Activity. Answer with the exact lines of the following material from the one containing "The width and height of the screenshot is (1000, 1000)." through the one containing "Go to the Forecasts", both end lines included.

Materials provided.
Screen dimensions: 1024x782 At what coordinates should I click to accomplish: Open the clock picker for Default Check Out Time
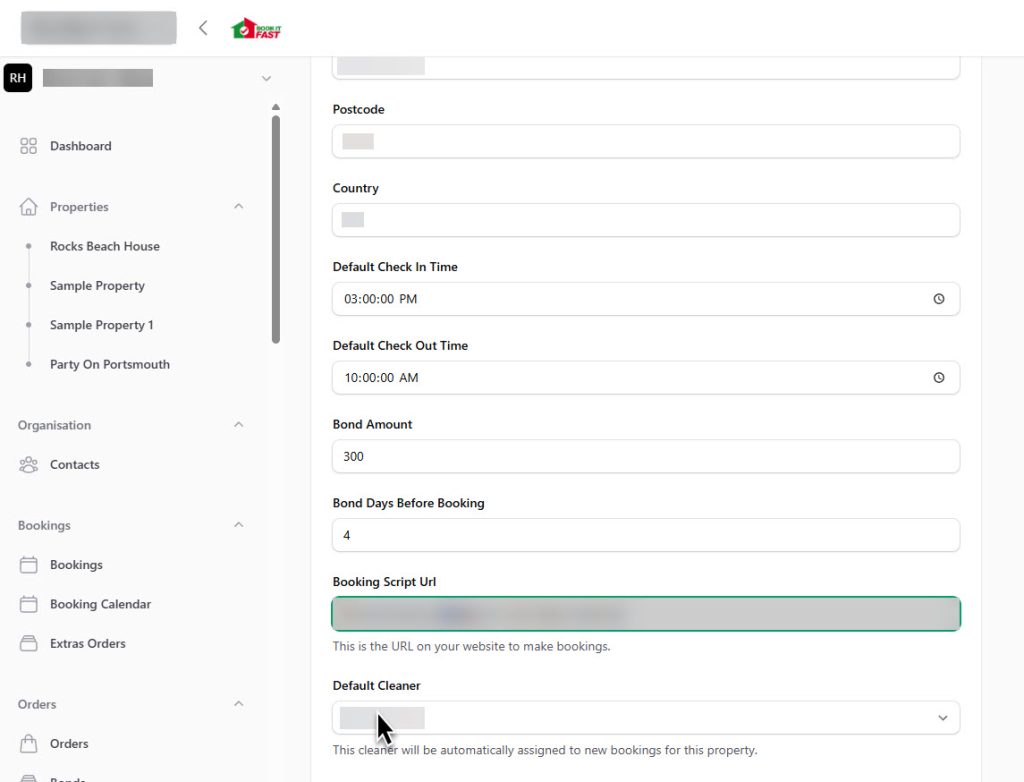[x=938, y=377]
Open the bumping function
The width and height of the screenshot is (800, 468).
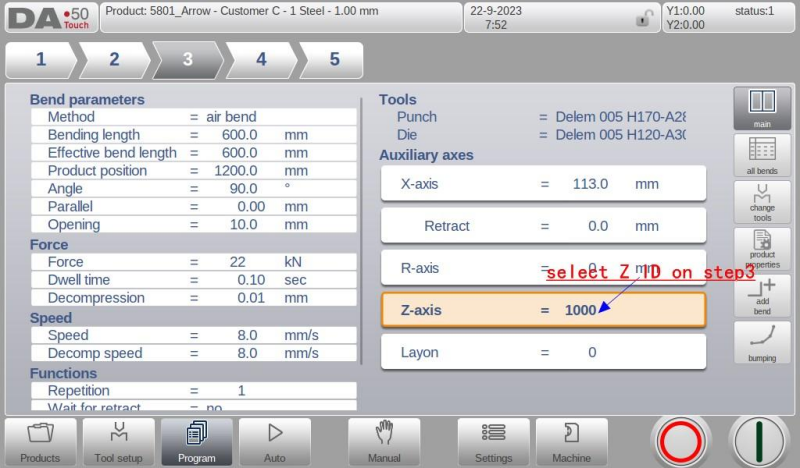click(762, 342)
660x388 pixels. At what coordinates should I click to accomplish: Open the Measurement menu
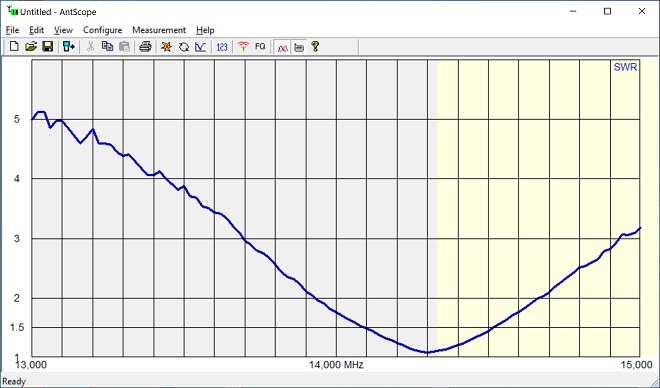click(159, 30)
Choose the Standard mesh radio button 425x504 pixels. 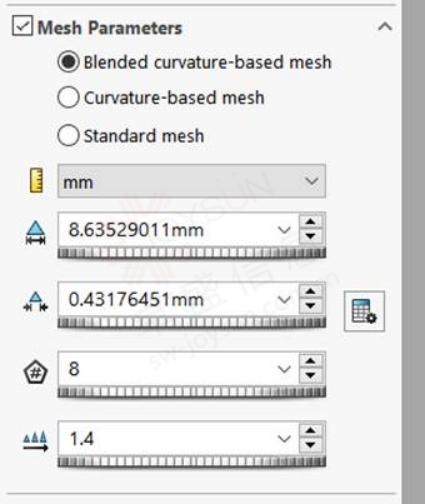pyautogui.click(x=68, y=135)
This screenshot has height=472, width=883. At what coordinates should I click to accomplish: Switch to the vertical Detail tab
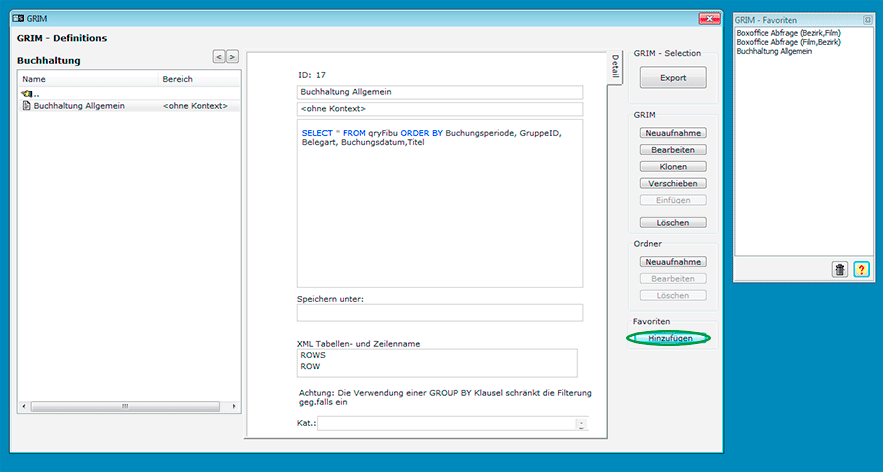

...

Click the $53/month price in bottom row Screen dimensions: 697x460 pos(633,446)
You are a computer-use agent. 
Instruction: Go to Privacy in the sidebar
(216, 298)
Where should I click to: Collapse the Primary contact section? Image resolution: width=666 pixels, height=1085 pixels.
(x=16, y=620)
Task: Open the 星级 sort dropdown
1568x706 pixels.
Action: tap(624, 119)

...

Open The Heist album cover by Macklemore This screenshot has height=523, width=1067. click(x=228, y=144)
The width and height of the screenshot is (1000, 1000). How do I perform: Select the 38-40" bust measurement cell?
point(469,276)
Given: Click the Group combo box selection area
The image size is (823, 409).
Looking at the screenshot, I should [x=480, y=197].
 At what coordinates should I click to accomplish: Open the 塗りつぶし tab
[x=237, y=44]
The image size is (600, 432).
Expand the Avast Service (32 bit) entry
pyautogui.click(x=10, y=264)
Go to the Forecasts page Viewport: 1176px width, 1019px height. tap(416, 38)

Reply to the exercise.
The width and height of the screenshot is (1000, 1000). How do I perform: Select the 38-40" bust measurement cell?
point(469,276)
Given: Click the Group combo box selection area
The image size is (823, 409).
Looking at the screenshot, I should [x=480, y=197].
 At what coordinates should I click to accomplish: Open the 塗りつぶし tab
[x=237, y=44]
The image size is (600, 432).
Expand the Avast Service (32 bit) entry
pyautogui.click(x=10, y=264)
Go to the Forecasts page Viewport: 1176px width, 1019px height. tap(416, 38)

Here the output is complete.